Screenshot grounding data
= = = = =

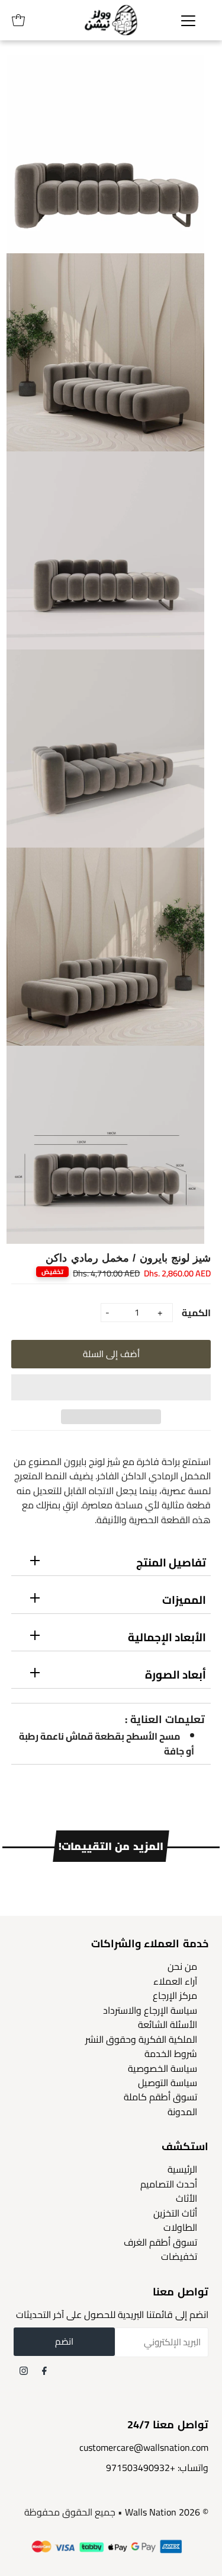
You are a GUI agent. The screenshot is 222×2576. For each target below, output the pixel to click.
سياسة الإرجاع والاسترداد (150, 2010)
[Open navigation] (188, 20)
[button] (111, 1387)
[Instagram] (24, 2370)
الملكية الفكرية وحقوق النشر (141, 2039)
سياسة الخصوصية (162, 2068)
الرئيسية (182, 2169)
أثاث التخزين (175, 2213)
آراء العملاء (175, 1981)
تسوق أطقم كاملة (160, 2097)
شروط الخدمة (170, 2053)
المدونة (182, 2111)
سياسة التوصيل (167, 2082)
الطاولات (180, 2227)
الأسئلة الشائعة (167, 2024)
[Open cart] (18, 20)
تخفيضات (179, 2256)
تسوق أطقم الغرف (160, 2242)
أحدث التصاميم (168, 2184)
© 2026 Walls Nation (166, 2512)
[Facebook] (44, 2370)
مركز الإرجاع (175, 1995)
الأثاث (186, 2198)
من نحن (182, 1966)
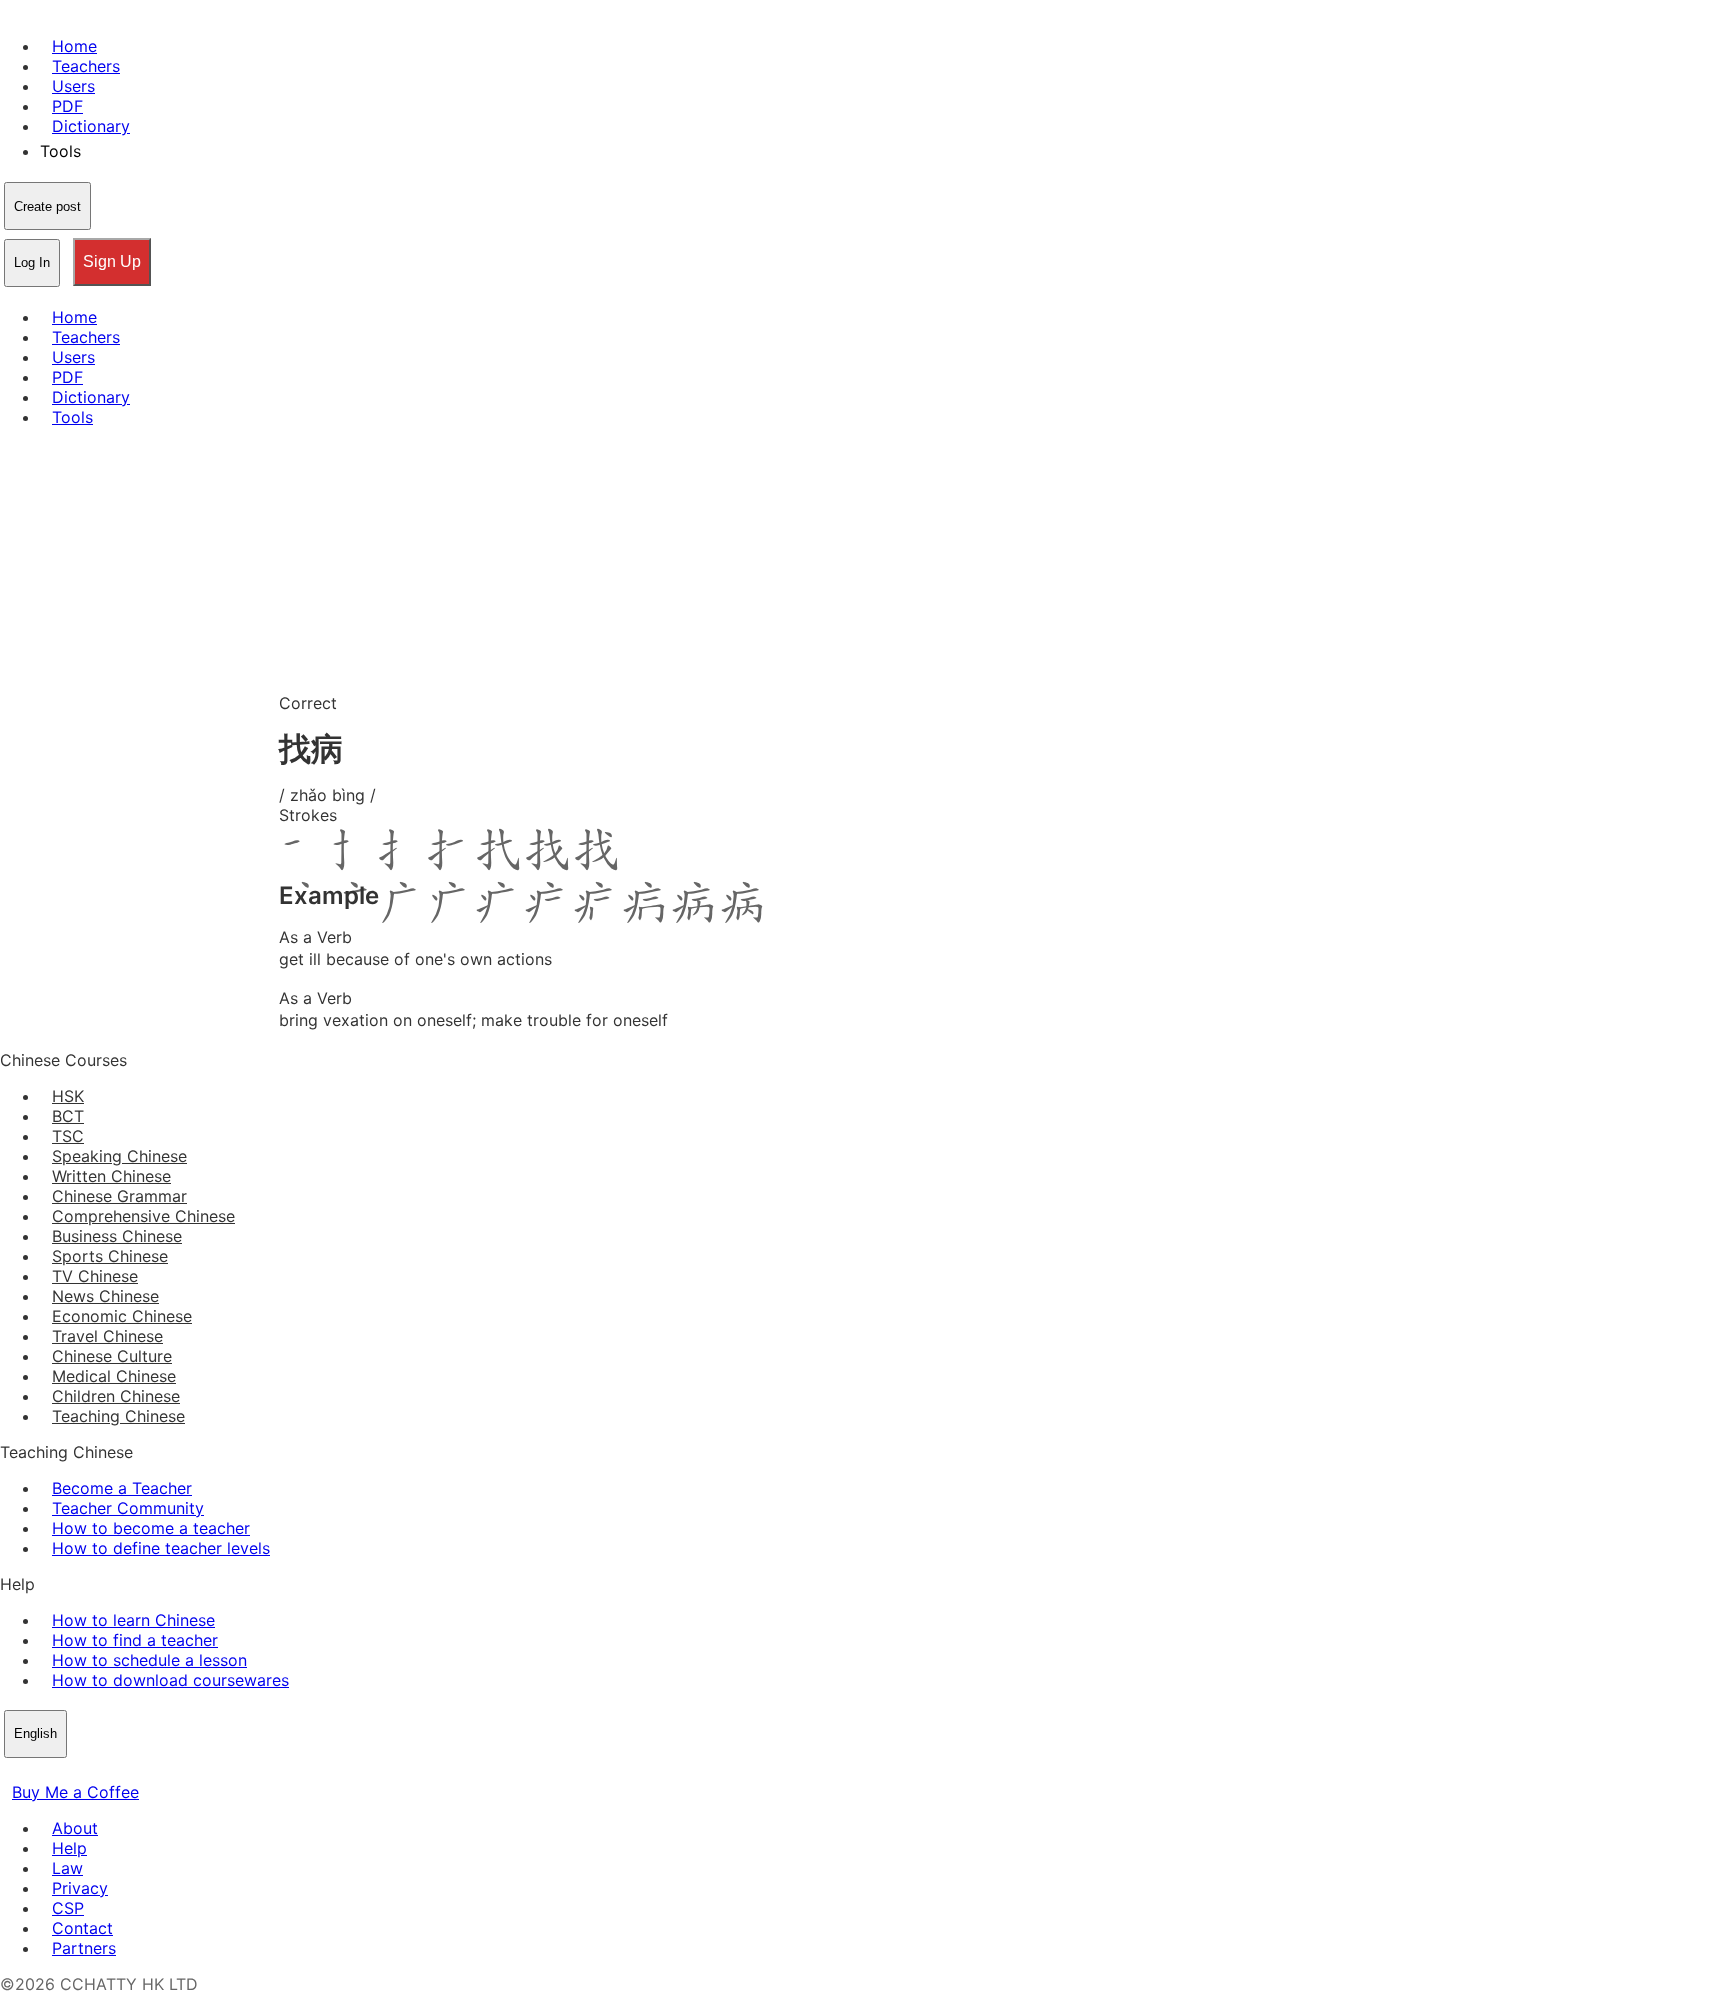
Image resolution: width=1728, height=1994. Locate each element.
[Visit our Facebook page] (12, 1772)
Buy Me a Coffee (75, 1792)
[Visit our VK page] (60, 1772)
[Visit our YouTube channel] (84, 1772)
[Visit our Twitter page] (36, 1772)
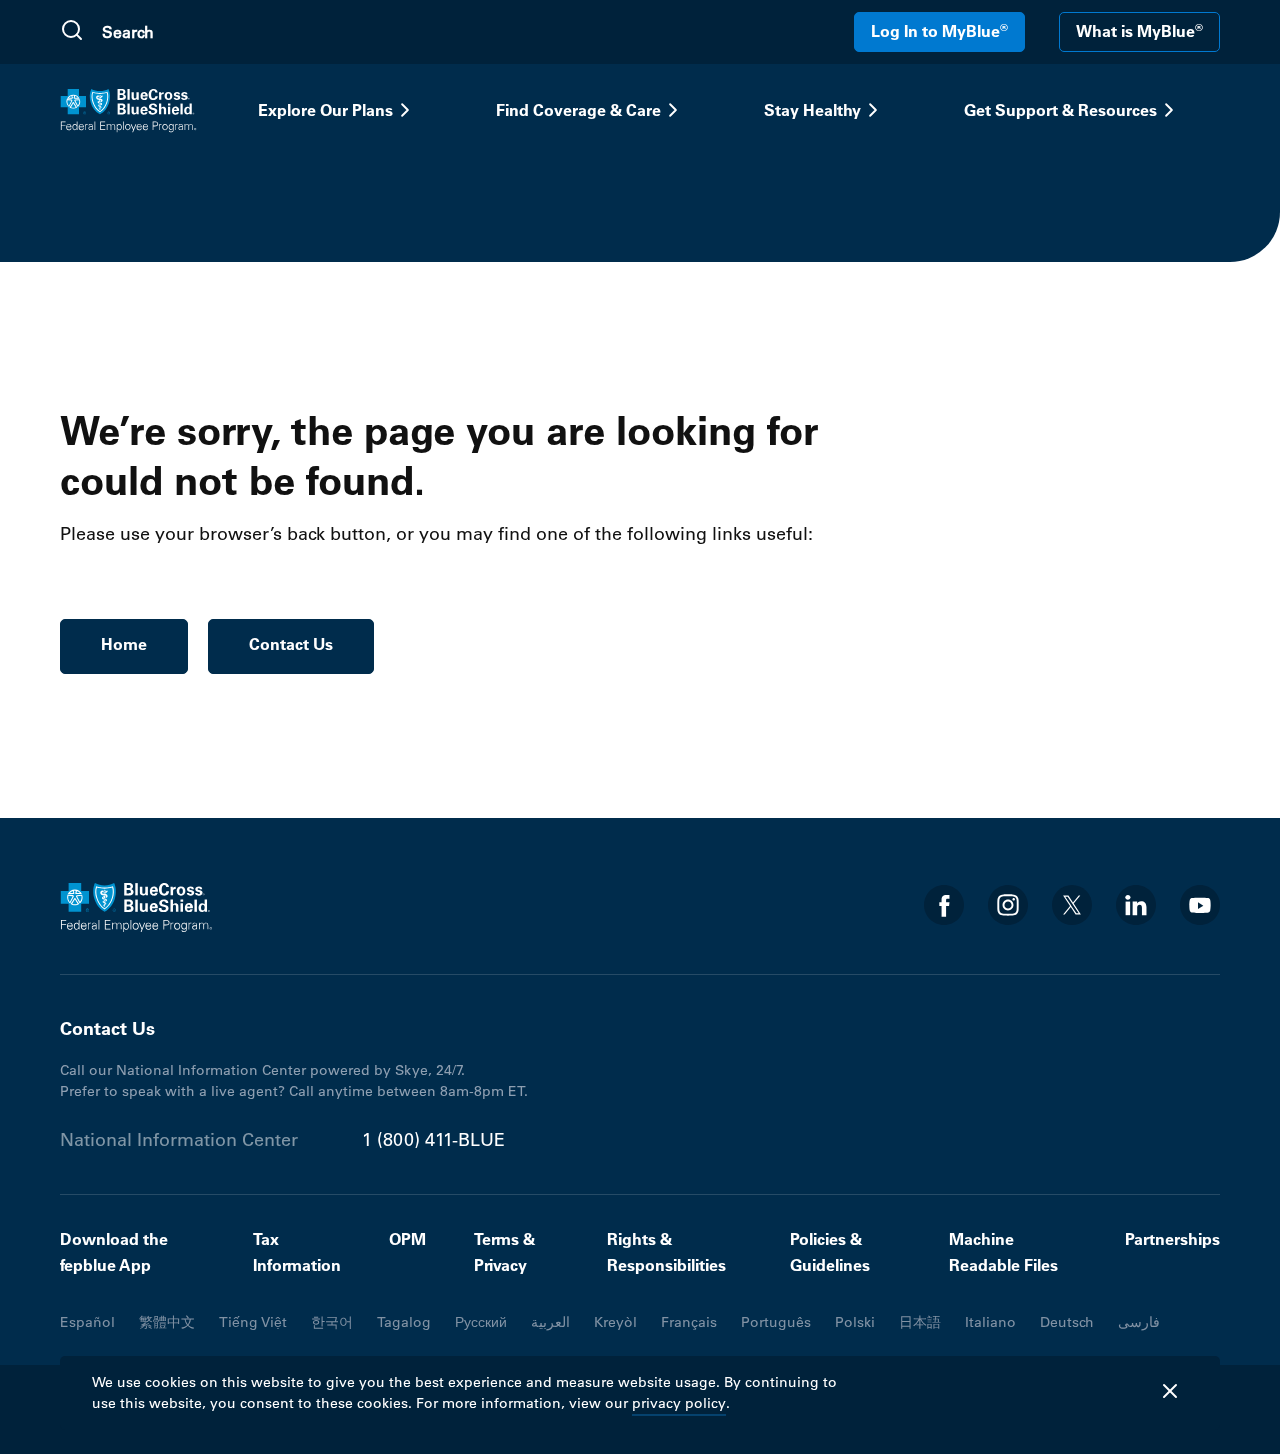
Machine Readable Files (1003, 1252)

= = = = =

Description of the task: When the entries above show the word "الإرجاع" in a line, copy that line out.

Solution to the problem:
سياسة الإرجاع والاسترداد (150, 2010)
مركز الإرجاع (175, 1995)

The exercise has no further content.